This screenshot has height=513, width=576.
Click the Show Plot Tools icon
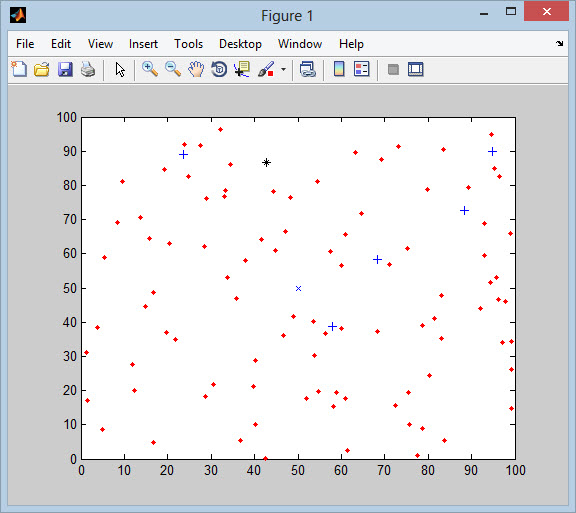[x=415, y=69]
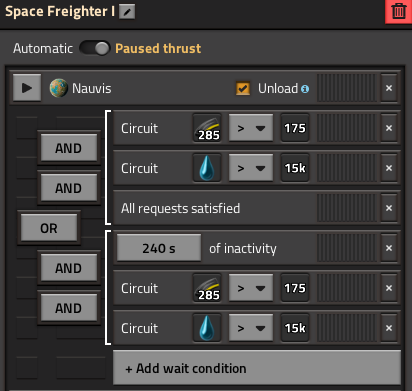This screenshot has height=391, width=412.
Task: Click speed signal icon in lower Circuit group
Action: click(207, 288)
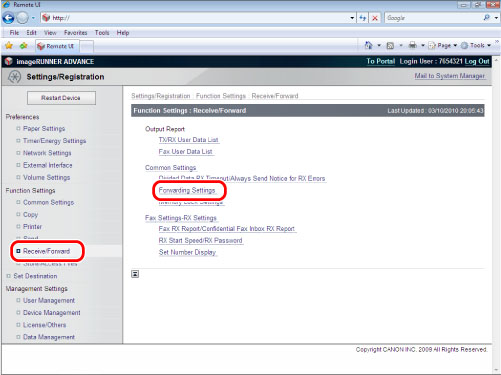Click the Refresh icon beside address bar

pyautogui.click(x=363, y=18)
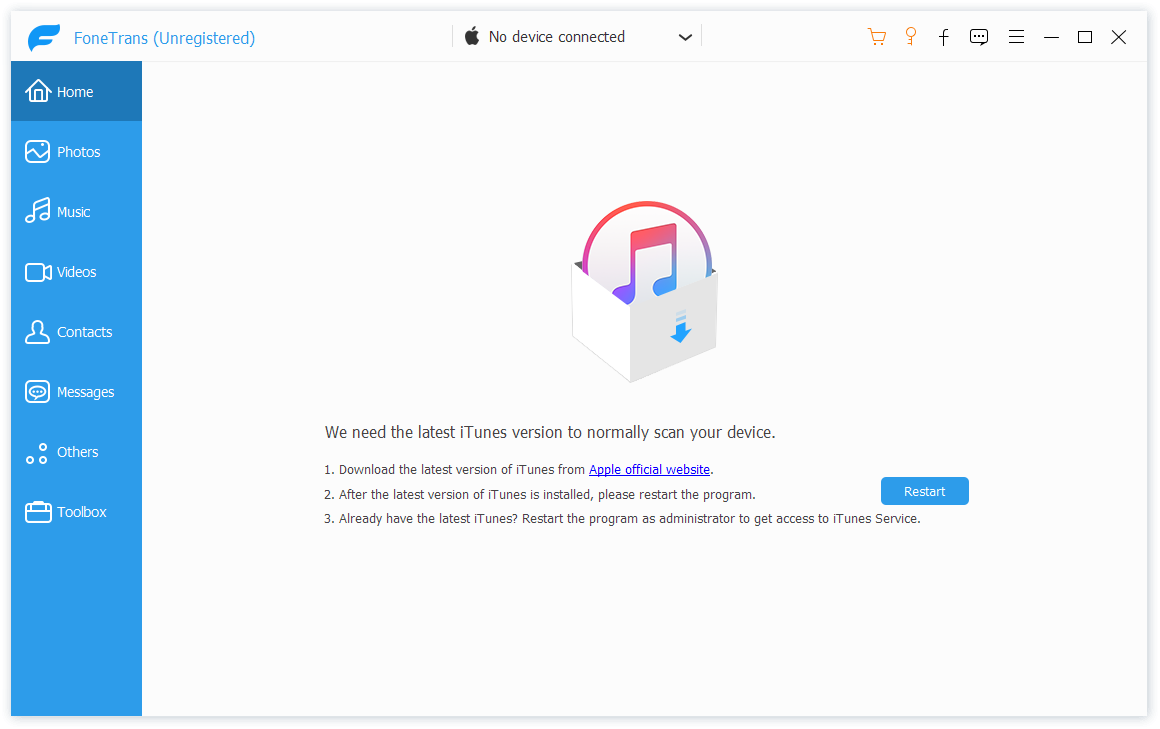The width and height of the screenshot is (1160, 729).
Task: Return to the Home section
Action: (76, 90)
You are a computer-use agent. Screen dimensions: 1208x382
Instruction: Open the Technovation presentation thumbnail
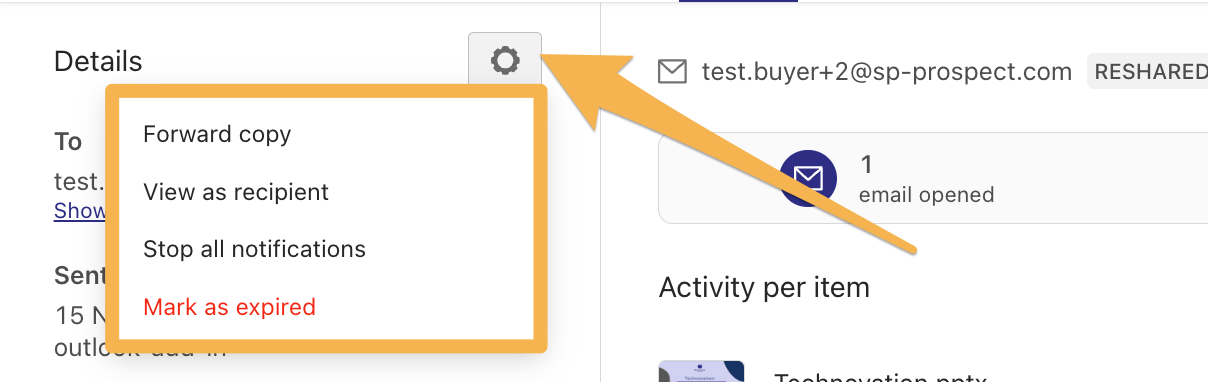702,371
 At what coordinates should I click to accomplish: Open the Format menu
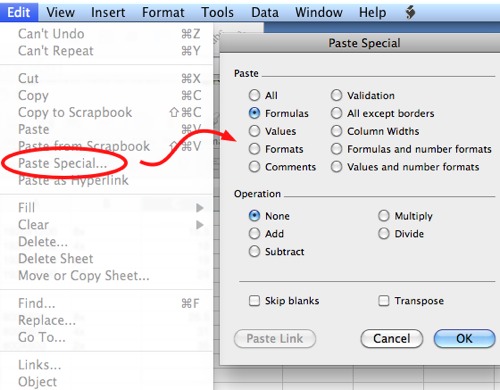[x=163, y=12]
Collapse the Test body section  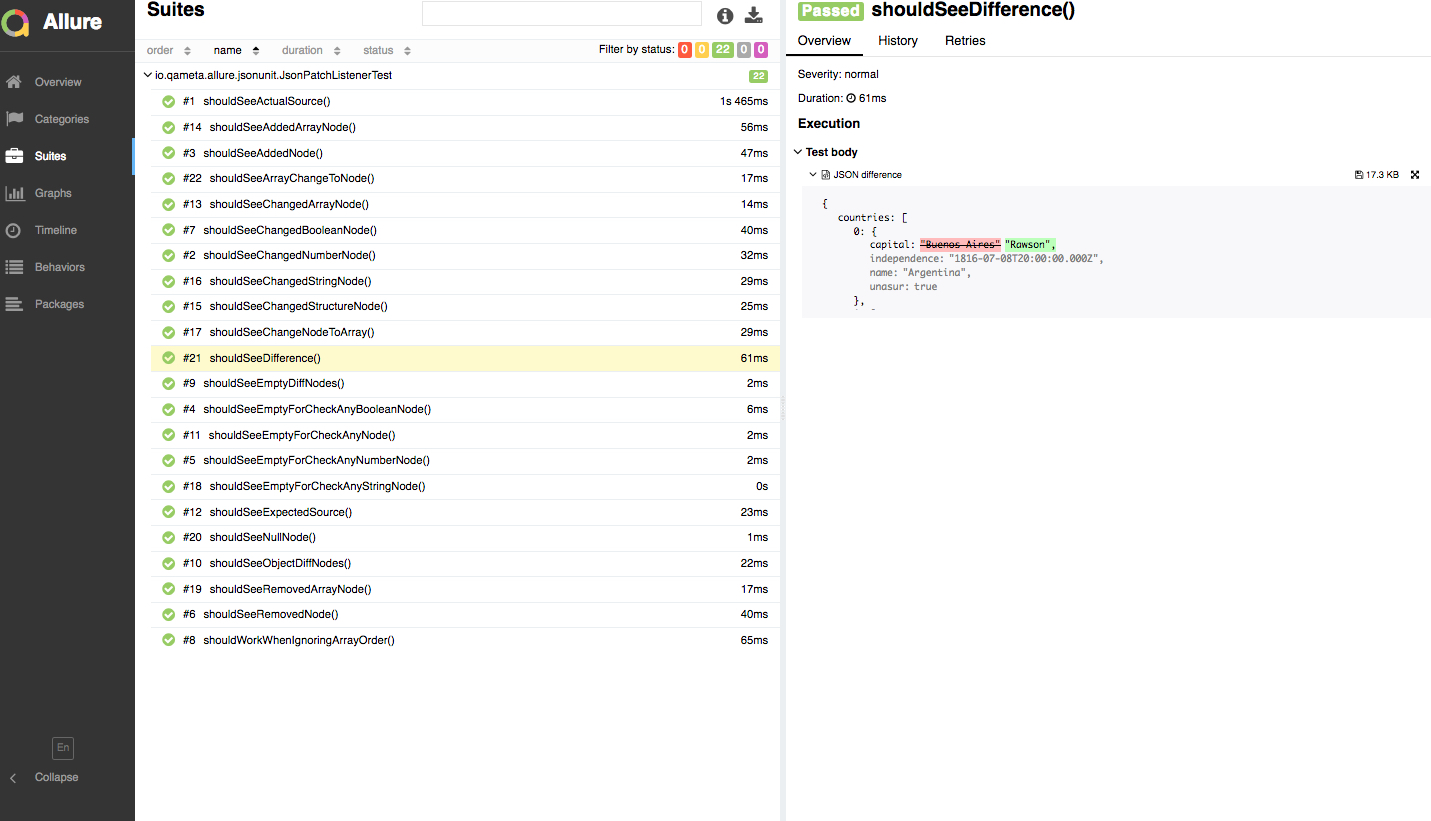pos(798,152)
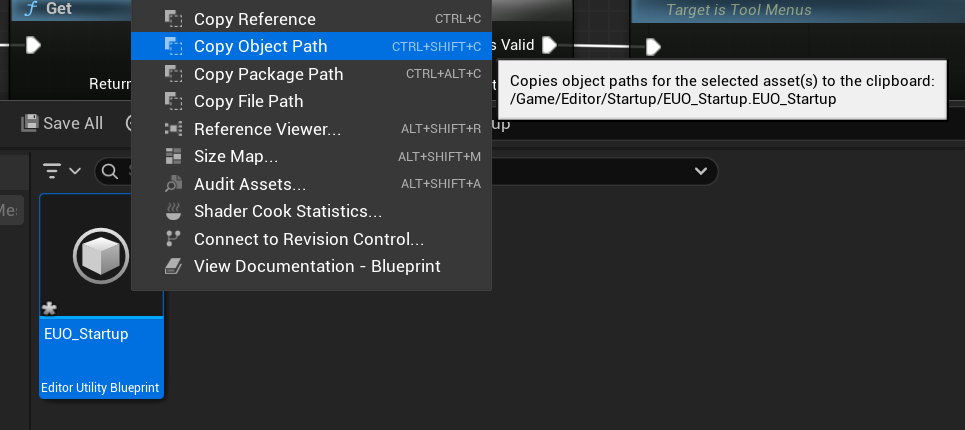Click the Is Valid execution output pin
This screenshot has height=430, width=965.
coord(549,45)
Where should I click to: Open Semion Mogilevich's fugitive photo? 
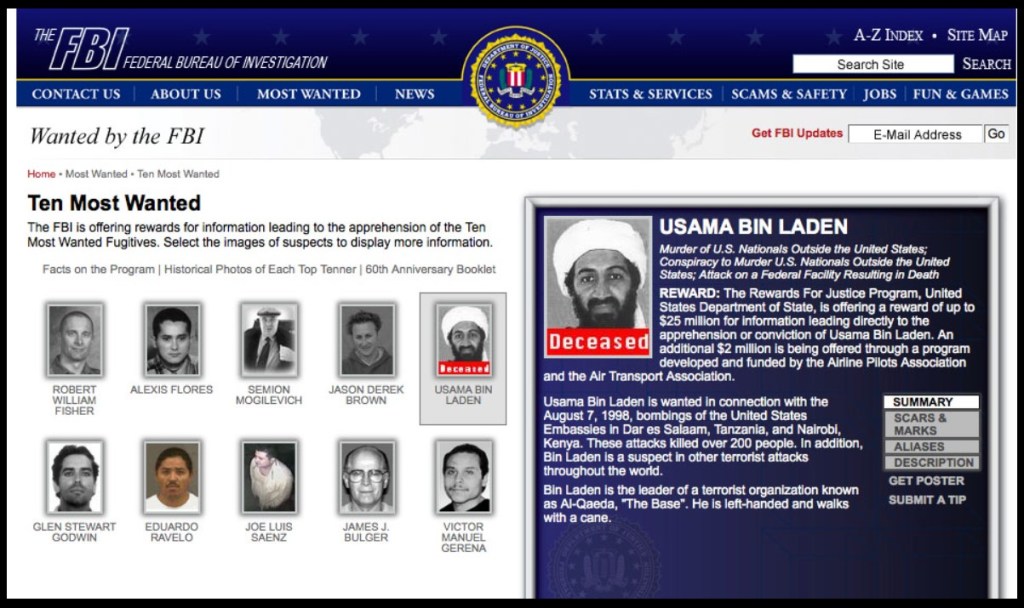(269, 340)
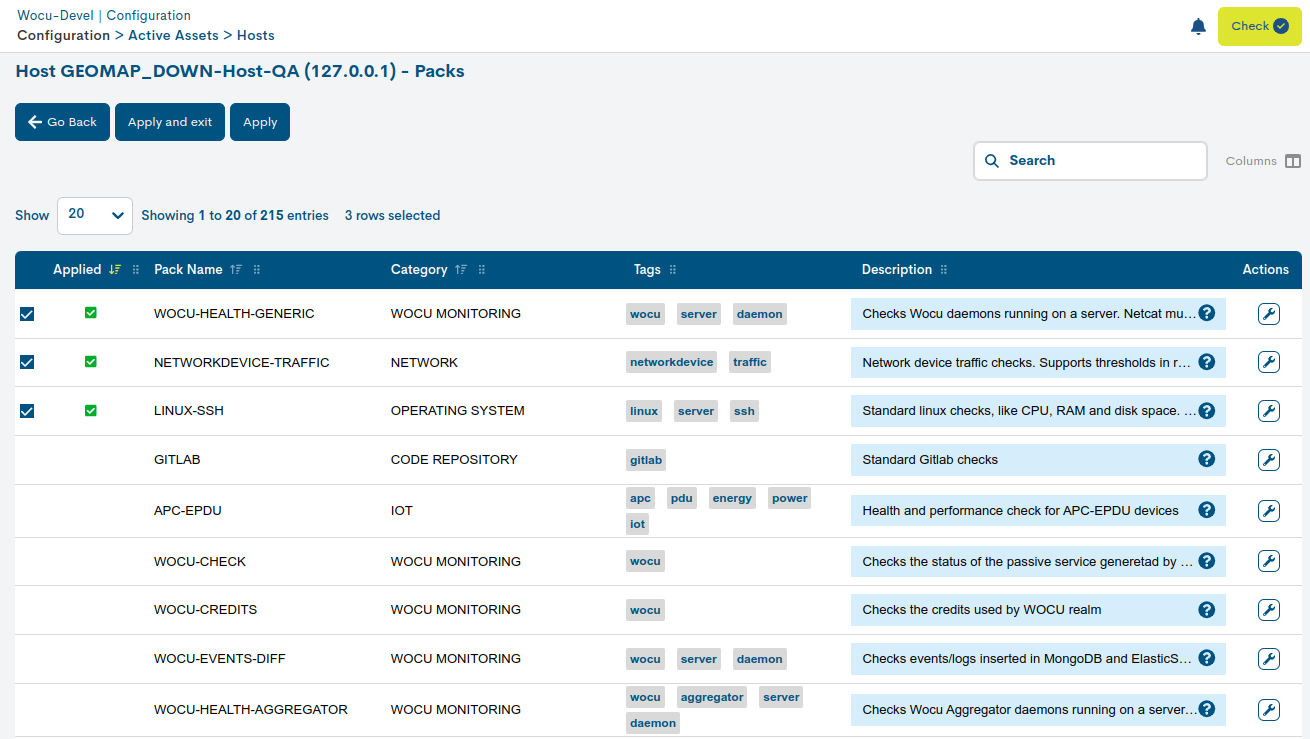Enable the checkbox on the GITLAB row

(27, 459)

*PROBLEM DESCRIPTION*. Set out nothing but the lines from the line with "Where should I" through the end of the material, reproduced exactly, both ends included, pictures omitted.

*ANSWER TO THIS TASK*.
Where should I click to: Open Semion Mogilevich's fugitive photo? 
(269, 340)
Enable the checkbox on the GITLAB row

(27, 459)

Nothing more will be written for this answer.